> **What is being asked**
Write out all of the listing exactly. Add nothing to it.

> **Given records**
________

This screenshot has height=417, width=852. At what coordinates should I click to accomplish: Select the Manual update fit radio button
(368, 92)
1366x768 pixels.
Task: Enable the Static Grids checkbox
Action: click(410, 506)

________

> **Problem solution**
This screenshot has height=417, width=852. At what coordinates should I click to accomplish: Select the Manual update fit radio button
(368, 92)
1366x768 pixels.
Task: Enable the Static Grids checkbox
Action: click(410, 506)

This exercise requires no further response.